Revisiting Georgia’s Title Ad Valorem Tax System: A billion-dollar raid on local government treasuries
By Charles Hayslett
(Author’s Note: This is the first of at least two and probably three pieces I’m writing on the impact on local governments of Georgia’s transition from a traditional sales-and-property tax system of taxing motor vehicles to a complicated new “title ad valorem tax” system. This is an overview and stage-setter; deeper dives into regional and county-level impacts will follow.)

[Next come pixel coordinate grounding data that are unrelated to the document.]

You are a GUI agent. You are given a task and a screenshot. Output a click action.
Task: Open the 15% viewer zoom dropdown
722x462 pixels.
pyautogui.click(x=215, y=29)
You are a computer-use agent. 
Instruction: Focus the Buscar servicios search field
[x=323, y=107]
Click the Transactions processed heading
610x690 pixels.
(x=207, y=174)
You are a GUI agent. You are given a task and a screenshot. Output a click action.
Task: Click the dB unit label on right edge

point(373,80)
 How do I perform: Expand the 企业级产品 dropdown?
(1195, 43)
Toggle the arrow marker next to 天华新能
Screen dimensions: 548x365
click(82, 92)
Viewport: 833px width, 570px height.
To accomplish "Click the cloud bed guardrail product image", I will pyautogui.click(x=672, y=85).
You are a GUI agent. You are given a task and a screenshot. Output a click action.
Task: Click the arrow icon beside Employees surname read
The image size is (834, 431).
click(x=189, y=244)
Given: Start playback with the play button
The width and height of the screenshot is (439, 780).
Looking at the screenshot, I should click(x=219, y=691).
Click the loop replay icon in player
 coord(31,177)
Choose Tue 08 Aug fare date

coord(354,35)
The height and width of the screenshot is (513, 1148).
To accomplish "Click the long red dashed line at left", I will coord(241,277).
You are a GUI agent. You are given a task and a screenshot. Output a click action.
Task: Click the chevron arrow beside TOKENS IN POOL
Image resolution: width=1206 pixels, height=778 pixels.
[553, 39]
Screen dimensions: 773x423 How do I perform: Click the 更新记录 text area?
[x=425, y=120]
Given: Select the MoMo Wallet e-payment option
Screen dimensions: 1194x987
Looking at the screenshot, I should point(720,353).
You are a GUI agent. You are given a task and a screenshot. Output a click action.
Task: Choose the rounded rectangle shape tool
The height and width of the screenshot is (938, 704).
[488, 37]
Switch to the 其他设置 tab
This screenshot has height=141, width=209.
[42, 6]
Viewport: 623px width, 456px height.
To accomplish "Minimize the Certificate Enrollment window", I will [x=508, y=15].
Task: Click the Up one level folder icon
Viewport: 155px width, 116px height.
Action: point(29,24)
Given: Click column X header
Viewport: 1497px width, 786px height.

Think of this as a political cold case, an opportunity to revisit the scene of an old legislative crime five years after the fact and assess the violence with fresh eyes. Our case today is a bill passed by the Georgia General Assembly in 2012. Known officially as House Bill 386, this measure was widely ballyhooed as “tax reform.” This alone should have been evidence enough that the General Assembly was up to no good. Further evidence lies in the timing. The 56-page bill was shared with members of a specially-appointed House-Senate committee on taxation a scant 10 days before the 2012 session was scheduled to end. When then-House Minority Leader (and current Democratic gubernatorial candidate) Stacey Abrams had the temerity to ask about fiscal models that had been used to gauge the financial impact of HB 386’s provisions, then-House Ways and Means Committee Chairman Mickey Channell “responded curtly,” according to one report, that “we don’t have that available right now.”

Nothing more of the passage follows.